§ ASSIGNMENT: Copy precisely the first line of the material below and every later line, stopping with the line that contains "Given: Open the 购买/售卖 dropdown".

§ MATERIAL SHOWN:
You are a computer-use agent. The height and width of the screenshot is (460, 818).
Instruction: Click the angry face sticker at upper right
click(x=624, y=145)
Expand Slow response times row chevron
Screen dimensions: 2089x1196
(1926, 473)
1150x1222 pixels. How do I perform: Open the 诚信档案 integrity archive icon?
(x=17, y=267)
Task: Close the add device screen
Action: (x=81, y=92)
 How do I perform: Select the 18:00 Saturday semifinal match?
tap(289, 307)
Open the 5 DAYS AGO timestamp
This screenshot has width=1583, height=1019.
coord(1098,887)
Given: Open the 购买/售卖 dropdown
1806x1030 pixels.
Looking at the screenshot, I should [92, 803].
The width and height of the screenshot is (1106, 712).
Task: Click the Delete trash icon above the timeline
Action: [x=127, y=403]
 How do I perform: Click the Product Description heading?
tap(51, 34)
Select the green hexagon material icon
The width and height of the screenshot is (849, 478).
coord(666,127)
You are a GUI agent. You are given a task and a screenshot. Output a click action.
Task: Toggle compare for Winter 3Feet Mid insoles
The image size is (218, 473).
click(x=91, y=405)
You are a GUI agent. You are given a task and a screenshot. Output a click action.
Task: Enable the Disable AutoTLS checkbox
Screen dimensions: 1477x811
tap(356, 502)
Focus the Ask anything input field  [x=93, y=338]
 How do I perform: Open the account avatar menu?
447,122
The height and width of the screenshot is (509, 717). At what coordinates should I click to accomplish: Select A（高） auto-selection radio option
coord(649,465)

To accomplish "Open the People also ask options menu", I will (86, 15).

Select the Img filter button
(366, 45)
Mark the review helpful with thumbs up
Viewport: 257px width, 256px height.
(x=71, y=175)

§ WRITTEN RESPONSE:
You are a computer-use agent. The height and width of the screenshot is (460, 818).
Instruction: Click the angry face sticker at upper right
click(x=624, y=145)
Expand Slow response times row chevron
Screen dimensions: 2089x1196
(1926, 473)
1150x1222 pixels. How do I perform: Open the 诚信档案 integrity archive icon?
(x=17, y=267)
Task: Close the add device screen
Action: (x=81, y=92)
 How do I perform: Select the 18:00 Saturday semifinal match?
tap(289, 307)
Open the 5 DAYS AGO timestamp
This screenshot has width=1583, height=1019.
coord(1098,887)
Given: Open the 购买/售卖 dropdown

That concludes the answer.